### [Goal]
The extracted text on bicycle touch-up paint recommends dabbing on a spot of light grey or rust-red undercoat before touching up. Explain why in one to three sentences.

### [Extracted text]

[Doh! 'Phone rang, I got distracted, and posted this to the wrong thread. Apologies if you get multiple announcements of a new post with the same title...it should have been here from the start]
Hi Jawine!
One of the best resources for bicycle touch-up paint I've found is nail polish (varnish). Now that a wider range of colors is available, I even found a sparkly metallic blue that is a dead-on match for the "Ice-Blue Metallic" color of my 1983/84 Centurion ProTour. Shisedo of Japan (spendy at USD$9/bottle!) came through for me in a match for the "Pearlized Maroon" with micronized gold-flake inclusions of my 1980 Centurion Pro Tour and Urban Decay came up with a superb match for my 1989 Mitaya 1000LT's "Light Metallic Smoke". The nice thing is (in Danneauxville, anyway) you can buy the bottle, take it to the door, shake it well, and hold the clear-glass container against your bike paint and see if it's a match in outdoors lighting. If not, the stores I've found were very willing to do an exchange so long as the bottle remained unopened.
If you go this route, don't forget...many commercial paints are sprayed over an undercoat, and this undercoat can alter the appearance of the final finish. You may need to dab on a spot of light grey or even rust-red (known here as "hot rod primer red") undercoat before touching-up if you are to get a perfect match. You might also wish to coat the final job with a dab of clear nail polish to duplicate the clear coats so often used on commercial wet-paint frames or to match the high gloss of the more recent powdercoats. My blue Cent was a real challenge, because the frame was fully chromed, then painted in five successive stages; it is hard to match that "depth" with a simple dab of color, but I got very, very close using a lot of care.
In 1989 when my Miyata was produced, the US market was in the grip of
Miami Vice, a popular television show about drug interdiction, set in Florida. "Sonny" and "Crockett" suddenly became popular baby names, and we were plagued with pastel palettes of juxtaposed turquoise, teal, and aqua along with orange, pink, and sea-blue. Guys wore unlined white suits over scoop-neck pastel Tees and forgot to wear socks with their loafers. And...bicycles -- including my poor Miyata 1000LT -- were factory-painted to match. The base coat was a lovely metallic "smoke", but the transfers...oh, my. They were white, but interspersed were pink and orange and blue triangles, dashes, and color blocks; the most glaring were large pink triangles in place of the "Y" in Miyata. I used a 5 "0" brush and xylene as a thinner (xylene is the universal solvent for nail varnish) to re-create the lettering I substituted more subdued colors using metallic nail varnish in jewel tones. You can see for yourself in the photo below. I used to scratch-build model cars (even made molds and cast the tires from various forms of synthetic rubber) and hand-lettered them after painting, so the practice came in handy. Sadly, adventure touring on rough roads and too much shop work have made a mess of my fine motor control ("That's handwriting? You're a doctor, right?" is what I often hear now, but won calligraphy awards in high school), but I can still do a decent job on repairing chips and the odd scratch or scuff.

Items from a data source
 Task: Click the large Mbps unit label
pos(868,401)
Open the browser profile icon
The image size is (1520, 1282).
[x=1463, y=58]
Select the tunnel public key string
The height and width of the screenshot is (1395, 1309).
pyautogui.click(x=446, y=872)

### [Response to this exercise]
Many commercial paints are sprayed over an undercoat, and that undercoat can alter how the final finish looks. Putting down a matching undercoat first may be necessary to get a perfect match.